Joe Fridays are back - for one night only.
Marvel Entertainment's Chief Creative Officer Joe Quesada recently reorganized his schedule to spend more time inside the comic book division and the offices in New York City. At the same time, he's coming back with eight years on the job as Marvel's CCO, adding to the 10 years before that as Marvel Comics' Editor-In-Chief. A lot has changed since then, but as Quesada tells Newsarama, "change is constant" at Marvel.
Picking up from Newsarama's well-remembered, long-running "Joe Fridays" Q&A series during his tenure as Marvel E-i-C, Quesada opens up about the current state of Marvel Comics - a publisher that has grown into a multimedia empire with pressures, goals, and opportunities vastly different from when he began and served as Editor-in-Chief.
Newsarama: Joe, in the past few months I'm told you're back to working full time out of Marvel's NYC offices. How's that been - and how's that commute?
Joe Quesada: Wait, wait, hold up a sec, first let me say that it’s great to be back in the saddle doing one of these “Joe Fridays” style interviews. How many years has it been? Miss me? I missed you guys. [Laughs] Okay maybe not so much you guys, but I’ve certainly missed speaking with fans in this manner on a regular basis.

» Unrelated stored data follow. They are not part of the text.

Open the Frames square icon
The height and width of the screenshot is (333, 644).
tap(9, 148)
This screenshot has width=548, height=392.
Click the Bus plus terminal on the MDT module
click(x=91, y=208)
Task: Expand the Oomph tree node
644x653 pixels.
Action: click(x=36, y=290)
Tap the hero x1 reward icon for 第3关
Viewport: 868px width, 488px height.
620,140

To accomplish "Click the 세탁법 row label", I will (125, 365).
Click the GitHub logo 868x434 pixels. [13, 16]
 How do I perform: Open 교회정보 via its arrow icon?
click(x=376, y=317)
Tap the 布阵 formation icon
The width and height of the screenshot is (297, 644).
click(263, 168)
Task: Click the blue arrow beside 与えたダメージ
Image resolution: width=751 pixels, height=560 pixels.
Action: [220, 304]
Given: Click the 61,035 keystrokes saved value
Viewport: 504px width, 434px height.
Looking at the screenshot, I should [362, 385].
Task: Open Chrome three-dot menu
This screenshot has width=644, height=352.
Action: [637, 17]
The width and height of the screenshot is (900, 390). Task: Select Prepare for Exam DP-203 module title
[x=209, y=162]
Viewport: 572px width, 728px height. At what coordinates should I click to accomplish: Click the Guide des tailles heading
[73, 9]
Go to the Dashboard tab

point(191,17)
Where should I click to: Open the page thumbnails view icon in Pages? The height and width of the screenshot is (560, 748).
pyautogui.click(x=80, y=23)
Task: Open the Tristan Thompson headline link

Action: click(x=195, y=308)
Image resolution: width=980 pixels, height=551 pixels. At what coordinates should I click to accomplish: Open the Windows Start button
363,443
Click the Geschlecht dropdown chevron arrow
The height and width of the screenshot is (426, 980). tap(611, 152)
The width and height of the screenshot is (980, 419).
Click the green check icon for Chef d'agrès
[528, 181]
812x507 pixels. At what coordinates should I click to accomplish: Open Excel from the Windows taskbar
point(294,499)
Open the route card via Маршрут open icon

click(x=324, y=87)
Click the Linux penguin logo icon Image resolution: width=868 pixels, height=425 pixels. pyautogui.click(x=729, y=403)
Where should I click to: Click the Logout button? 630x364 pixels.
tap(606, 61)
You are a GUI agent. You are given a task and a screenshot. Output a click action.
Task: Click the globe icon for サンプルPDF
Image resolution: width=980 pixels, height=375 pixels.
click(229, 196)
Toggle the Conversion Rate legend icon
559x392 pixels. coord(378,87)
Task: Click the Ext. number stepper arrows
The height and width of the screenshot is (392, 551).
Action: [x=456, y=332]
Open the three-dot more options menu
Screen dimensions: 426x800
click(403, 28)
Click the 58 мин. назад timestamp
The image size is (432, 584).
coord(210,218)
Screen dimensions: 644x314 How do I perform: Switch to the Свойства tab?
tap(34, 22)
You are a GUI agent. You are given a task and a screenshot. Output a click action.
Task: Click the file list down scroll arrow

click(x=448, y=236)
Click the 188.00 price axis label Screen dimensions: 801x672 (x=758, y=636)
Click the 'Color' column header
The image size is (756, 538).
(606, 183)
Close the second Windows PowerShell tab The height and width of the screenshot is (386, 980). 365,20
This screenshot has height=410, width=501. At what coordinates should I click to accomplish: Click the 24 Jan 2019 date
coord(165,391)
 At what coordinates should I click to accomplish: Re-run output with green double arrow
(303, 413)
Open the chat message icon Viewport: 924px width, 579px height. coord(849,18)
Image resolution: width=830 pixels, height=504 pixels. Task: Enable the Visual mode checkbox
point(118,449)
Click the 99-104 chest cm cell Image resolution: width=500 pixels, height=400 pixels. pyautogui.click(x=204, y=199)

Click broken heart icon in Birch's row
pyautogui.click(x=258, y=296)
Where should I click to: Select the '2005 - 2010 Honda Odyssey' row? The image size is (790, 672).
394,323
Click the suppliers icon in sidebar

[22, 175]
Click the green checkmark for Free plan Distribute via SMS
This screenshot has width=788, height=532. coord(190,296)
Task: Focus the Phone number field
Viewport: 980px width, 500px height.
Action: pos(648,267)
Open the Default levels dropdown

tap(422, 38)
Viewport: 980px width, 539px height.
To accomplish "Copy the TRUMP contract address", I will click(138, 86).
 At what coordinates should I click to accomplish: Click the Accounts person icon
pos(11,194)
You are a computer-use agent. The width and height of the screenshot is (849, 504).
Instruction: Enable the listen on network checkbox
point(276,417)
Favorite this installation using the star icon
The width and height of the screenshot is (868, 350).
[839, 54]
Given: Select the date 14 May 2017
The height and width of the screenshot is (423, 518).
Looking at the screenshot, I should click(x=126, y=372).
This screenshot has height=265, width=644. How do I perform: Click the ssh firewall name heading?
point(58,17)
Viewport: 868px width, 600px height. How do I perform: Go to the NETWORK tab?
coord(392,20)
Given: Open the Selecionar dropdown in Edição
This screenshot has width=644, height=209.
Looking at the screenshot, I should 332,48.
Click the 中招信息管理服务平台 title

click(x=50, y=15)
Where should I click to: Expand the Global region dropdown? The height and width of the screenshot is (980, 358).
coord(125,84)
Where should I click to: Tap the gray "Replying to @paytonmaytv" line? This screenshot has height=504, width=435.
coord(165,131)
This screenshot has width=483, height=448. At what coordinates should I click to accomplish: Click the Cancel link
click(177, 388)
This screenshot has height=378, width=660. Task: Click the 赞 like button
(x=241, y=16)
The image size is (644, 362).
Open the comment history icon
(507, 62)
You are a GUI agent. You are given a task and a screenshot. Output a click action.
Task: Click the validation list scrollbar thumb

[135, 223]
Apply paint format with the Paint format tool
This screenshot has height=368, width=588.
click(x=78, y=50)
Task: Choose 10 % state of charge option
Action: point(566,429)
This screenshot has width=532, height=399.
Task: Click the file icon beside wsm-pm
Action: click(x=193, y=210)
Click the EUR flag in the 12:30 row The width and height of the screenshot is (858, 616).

Back to your question: because of my CCO responsibilities, I’ve spent a considerable amount of time these last few years working on stuff outside of comics which required a lot of traveling on my part. While it’s always a blast working on TV, animation, theme parks, and other fun projects, I always feel the consistent gravitational pull of comics calling me back. So, while I’m still traveling, I’ve managed to cut down a bit and can’t begin to tell you how great it feels to be more involved with the publishing side of things again and enjoying my physical office as opposed to constantly working out of a remote one or hotel room.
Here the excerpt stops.